The death of Dean Law was followed by a series of changes. The Rev. EDWARD H. BICKERSTETH was nominated his successor early in January, 1885. On the 28th of the same month he was installed; but before the month had closed he accepted the Bishopric of Exeter. The vacant office was soon filled by the appointment of Dr. HAROLD MONTAGUE BUTLER, the popular Master of Harrow School, and Gloucester rejoiced in its acquisition of such a broadminded and genial-hearted Dean. Fears, however, were entertained that his stay would be brief, and so it proved. In October, 1886, it was announced that Dr. Butler had been appointed to the Mastership of Trinity College, Cambridge. He will be gratefully remembered as having originated the popular week-evening Sacred Music Services in the nave of the Cathedral. Early in November the Rev. H. D. M. SPENCE, M.A., vicar of St. Pancras, London, and Hon. Canon of Gloucester, was nominated to the office, making the fourth who had held it within two years!
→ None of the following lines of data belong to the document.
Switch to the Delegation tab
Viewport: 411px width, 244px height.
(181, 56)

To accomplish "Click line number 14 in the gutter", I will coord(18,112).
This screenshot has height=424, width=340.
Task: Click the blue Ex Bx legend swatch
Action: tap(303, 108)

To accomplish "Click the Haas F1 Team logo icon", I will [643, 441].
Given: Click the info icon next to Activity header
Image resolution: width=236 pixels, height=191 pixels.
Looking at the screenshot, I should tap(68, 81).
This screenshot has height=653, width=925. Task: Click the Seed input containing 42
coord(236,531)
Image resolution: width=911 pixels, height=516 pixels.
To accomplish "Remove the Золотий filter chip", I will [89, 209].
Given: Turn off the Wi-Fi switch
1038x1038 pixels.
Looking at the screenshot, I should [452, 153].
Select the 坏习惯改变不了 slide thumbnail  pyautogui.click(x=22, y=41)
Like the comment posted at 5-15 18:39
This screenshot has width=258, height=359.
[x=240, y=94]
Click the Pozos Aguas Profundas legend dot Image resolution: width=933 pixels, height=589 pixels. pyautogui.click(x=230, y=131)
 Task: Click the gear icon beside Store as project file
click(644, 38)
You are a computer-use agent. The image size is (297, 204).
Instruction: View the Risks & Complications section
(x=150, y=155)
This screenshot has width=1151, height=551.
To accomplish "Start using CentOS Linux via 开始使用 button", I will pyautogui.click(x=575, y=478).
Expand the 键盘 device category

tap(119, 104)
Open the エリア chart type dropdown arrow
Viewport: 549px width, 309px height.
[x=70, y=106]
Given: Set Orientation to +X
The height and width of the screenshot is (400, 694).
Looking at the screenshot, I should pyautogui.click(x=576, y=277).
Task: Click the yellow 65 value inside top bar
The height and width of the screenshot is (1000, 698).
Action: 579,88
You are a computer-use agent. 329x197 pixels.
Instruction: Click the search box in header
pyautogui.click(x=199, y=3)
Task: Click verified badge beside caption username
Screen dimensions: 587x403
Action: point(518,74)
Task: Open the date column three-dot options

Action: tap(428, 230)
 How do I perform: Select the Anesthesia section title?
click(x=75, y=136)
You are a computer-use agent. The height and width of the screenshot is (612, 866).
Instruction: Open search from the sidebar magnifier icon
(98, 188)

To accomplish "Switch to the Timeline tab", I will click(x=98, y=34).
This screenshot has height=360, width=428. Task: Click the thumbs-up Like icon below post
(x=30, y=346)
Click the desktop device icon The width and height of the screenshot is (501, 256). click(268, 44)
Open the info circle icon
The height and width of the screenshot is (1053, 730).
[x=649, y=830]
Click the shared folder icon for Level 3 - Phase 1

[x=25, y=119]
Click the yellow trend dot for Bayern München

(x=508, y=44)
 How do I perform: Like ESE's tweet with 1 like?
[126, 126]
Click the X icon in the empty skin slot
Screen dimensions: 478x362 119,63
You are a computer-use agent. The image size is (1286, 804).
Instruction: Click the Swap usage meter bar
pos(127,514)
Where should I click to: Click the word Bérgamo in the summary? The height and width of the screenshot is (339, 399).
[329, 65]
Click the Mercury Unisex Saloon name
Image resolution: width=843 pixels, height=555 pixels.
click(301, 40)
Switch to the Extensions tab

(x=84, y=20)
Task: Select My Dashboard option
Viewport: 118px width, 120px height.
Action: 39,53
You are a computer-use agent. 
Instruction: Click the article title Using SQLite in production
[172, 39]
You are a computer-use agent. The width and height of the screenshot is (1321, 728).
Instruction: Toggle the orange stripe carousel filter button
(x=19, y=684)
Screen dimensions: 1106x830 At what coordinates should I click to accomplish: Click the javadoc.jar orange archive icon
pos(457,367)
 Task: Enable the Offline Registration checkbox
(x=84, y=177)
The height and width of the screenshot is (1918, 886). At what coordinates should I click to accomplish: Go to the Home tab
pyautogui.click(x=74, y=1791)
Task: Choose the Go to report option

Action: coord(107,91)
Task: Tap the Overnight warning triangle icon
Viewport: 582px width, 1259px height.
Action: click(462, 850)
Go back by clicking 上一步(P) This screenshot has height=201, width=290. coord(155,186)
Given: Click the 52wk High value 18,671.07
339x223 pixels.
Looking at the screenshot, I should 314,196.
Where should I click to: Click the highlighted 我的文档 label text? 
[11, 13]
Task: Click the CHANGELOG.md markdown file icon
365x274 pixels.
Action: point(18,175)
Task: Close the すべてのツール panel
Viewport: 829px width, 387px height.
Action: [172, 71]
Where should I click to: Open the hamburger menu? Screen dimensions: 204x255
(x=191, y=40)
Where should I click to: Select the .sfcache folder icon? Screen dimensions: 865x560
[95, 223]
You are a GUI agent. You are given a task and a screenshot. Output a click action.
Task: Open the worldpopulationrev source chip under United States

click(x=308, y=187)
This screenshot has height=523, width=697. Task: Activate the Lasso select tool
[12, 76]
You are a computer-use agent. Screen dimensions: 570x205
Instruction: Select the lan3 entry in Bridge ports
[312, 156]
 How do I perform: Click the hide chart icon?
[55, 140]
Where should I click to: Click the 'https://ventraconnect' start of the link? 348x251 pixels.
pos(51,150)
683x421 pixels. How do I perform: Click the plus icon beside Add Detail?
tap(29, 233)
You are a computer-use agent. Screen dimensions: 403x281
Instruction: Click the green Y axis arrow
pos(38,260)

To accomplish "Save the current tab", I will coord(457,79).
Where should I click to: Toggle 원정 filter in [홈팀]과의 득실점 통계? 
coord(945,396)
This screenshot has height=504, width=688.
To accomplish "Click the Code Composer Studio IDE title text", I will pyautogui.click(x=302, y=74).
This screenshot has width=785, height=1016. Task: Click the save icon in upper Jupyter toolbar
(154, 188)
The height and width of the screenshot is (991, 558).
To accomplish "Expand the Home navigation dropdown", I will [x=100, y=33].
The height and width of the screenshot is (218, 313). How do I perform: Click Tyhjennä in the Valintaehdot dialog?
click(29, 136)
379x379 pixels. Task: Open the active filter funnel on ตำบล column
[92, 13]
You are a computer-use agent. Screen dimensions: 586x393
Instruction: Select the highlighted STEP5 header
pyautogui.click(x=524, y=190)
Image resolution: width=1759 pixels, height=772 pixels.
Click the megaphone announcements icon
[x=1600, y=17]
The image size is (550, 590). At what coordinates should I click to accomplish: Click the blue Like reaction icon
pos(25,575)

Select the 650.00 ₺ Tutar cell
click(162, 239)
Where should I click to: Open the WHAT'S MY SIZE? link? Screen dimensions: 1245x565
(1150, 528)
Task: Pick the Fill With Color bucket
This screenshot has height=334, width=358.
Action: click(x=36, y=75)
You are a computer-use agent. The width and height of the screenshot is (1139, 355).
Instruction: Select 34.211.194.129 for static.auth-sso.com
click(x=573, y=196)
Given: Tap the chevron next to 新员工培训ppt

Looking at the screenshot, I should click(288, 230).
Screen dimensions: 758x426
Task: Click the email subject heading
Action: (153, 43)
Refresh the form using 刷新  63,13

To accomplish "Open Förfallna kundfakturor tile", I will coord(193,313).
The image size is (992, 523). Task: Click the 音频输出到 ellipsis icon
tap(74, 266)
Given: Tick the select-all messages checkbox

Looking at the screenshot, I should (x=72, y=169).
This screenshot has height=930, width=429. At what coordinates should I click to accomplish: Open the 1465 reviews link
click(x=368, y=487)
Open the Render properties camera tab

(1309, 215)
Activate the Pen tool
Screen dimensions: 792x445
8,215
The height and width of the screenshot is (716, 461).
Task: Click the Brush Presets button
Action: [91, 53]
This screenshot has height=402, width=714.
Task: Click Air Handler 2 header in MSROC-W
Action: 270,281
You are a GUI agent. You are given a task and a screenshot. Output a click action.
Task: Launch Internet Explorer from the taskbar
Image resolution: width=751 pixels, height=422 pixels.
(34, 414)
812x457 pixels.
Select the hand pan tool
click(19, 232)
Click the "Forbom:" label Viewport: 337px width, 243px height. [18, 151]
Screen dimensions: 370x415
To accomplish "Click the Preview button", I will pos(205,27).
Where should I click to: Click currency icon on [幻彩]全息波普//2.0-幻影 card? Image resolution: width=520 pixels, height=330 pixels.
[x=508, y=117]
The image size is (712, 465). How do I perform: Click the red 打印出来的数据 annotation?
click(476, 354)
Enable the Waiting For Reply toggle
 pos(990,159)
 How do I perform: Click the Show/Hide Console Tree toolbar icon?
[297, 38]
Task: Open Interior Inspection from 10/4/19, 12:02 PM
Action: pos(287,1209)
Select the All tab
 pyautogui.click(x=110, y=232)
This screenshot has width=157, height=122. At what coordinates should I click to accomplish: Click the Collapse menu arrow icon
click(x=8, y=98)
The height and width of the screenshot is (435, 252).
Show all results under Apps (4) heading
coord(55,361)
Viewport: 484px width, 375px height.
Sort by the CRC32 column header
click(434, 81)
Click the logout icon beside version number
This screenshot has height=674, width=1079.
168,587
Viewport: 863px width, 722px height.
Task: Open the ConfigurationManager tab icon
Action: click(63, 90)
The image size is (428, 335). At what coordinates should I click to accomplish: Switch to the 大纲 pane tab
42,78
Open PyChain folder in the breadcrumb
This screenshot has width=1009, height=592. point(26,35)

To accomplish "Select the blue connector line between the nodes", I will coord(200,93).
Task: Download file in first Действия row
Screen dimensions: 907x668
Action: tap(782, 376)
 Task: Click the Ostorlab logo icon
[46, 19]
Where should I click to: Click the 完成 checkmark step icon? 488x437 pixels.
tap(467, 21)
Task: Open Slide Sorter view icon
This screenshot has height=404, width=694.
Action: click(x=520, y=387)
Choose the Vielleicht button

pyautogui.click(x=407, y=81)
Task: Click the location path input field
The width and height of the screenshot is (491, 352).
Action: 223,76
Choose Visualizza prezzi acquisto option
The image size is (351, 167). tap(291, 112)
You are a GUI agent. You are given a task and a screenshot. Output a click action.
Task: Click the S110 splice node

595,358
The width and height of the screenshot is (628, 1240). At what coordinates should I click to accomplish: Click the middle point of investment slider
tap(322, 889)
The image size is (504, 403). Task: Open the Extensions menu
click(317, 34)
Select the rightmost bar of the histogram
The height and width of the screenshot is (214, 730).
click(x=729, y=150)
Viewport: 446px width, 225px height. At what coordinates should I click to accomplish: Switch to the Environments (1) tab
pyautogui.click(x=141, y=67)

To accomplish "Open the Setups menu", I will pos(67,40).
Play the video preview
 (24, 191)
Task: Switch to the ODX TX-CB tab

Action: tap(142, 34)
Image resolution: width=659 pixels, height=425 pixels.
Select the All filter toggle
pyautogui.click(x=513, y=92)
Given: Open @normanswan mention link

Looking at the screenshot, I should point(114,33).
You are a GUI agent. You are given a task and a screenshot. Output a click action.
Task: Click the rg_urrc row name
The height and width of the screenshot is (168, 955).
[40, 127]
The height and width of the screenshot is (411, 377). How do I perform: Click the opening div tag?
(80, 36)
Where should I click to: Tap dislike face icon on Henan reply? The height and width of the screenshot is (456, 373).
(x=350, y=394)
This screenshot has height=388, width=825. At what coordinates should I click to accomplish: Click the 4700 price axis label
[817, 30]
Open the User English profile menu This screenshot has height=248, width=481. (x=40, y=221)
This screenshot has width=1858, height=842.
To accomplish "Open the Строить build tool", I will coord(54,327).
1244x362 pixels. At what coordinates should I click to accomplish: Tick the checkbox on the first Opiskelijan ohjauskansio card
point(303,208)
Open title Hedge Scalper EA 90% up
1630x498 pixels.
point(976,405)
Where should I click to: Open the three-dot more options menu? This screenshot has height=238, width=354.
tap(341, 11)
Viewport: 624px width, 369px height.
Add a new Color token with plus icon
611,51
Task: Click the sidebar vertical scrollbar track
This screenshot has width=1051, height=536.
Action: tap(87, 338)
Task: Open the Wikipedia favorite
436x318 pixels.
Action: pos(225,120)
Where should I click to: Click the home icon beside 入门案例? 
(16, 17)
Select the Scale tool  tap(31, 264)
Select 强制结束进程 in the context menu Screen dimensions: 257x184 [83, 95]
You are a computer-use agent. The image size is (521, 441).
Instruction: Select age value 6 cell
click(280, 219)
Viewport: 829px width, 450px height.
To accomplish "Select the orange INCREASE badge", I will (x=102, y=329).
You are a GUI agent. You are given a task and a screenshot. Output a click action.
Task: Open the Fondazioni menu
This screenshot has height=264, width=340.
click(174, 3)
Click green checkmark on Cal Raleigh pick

EDWARD GIRDLESTONE, Canon of Bristol, who ought to be long and gratefully remembered by agricultural labourers as their fearless and faithful friend, was closely connected with Gloucestershire. In 1854 he was appointed Canon residentiary of Bristol Cathedral, and in 1858, vicar of Wapley. In 1862, he removed to Halberton, Devonshire; but in 1872 returned to this county as vicar of Olveston. Deeply impressed by the wrongs and sufferings of our rural labouring classes, he was the first to suggest the formation of an Agricultural Labourers' Union, a movement which has so greatly affected their social and political condition.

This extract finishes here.